● **WORK TO DO**
A. Condense the paragraph beginning "The ruling party has launched" in the article on Pakistan's development goals below into a short bulleted list that keeps its main facts.
B. From the article on Pakistan's development goals below, extract the passage starting with "The ruling party" and going on through "the consultative process.", word for word.

● **TEXT BLOCK**
····················
Lost in transition
When a Dawn special report tracked the SDGs a couple of years ago, the country was grappling with the behemoth of terrorism. Yet there was some sense of optimism: GDP growth was accelerating, CPEC was in full swing and the naysayer was rediscovering the country as a plausible investment destination. Timely elections and power transfer did help in combating violence, but economic growth was sacrificed in the hope of long-term stability. As things stand today, factors like the fear of a military conflict with India, rising inflation, higher taxes and shrinking investment and employment opportunities have spiked the collective anxiety. All this makes one wonder if the gains and the momentum to achieve social targets have been lost in transition.
The government, led by the Pakistan Tehrik-e-Insaaf (PTI), seems all set to spring into action to hit the development targets, but in the absence of any tangible public pressure to walk the talk, the fate of the Sustainable Development Goals (SDGs) in Pakistan appears no different from the outcome of earlier pledges made by earlier governments regarding the Millennium Development Goals (MDGs) that aimed at reducing poverty by half in the first 15 years of the current millennium.
The ruling party has launched ‘Ehsaas’ (empathy and compassion) programme with the stated objective of defeating the elitist stranglehold and replacing it with a welfare state, using technology for precision social safety nets, promoting financial inclusion and easy access to digital services, supporting economic empowerment of women, focusing on human capital, growth and sustainable development and overcoming financial barriers to accessing health and post-secondary education. The blue print of the Ehsaas strategy contains 115 policy actions and can be expanded during the consultative process.
····················
● **DATA PROVIDED**
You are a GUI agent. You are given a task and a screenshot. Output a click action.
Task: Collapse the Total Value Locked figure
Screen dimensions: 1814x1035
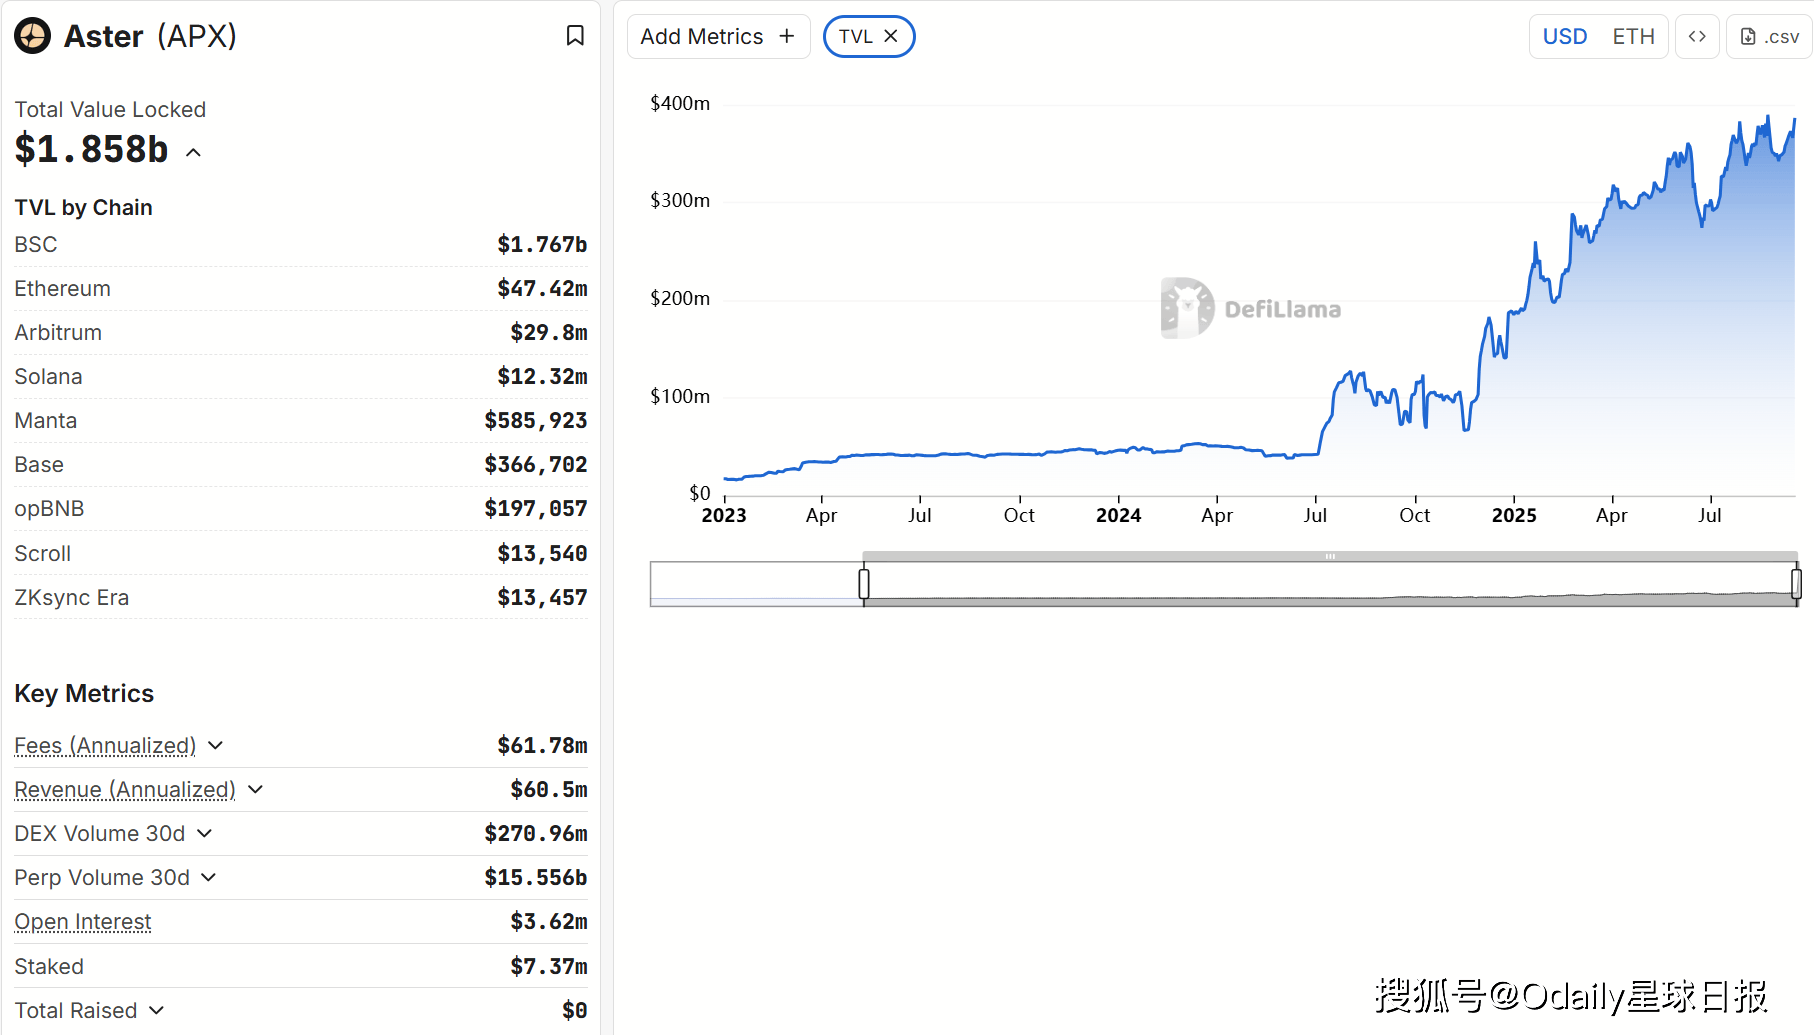192,152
····················
● **PROBLEM SOLUTIONS**
A.
- The ruling party has launched the 'Ehsaas' (empathy and compassion) programme.
- Its stated aim is to defeat the elitist stranglehold and replace it with a welfare state.
- Its goals include:
  - technology-based precision social safety nets
  - financial inclusion and easy access to digital services
  - economic empowerment of women
  - a focus on human capital, growth and sustainable development
  - removal of financial barriers to health and post-secondary education
- The Ehsaas strategy blueprint has 115 policy actions, which can be expanded during the consultative process.

B.
The ruling party has launched ‘Ehsaas’ (empathy and compassion) programme with the stated objective of defeating the elitist stranglehold and replacing it with a welfare state, using technology for precision social safety nets, promoting financial inclusion and easy access to digital services, supporting economic empowerment of women, focusing on human capital, growth and sustainable development and overcoming financial barriers to accessing health and post-secondary education. The blue print of the Ehsaas strategy contains 115 policy actions and can be expanded during the consultative process.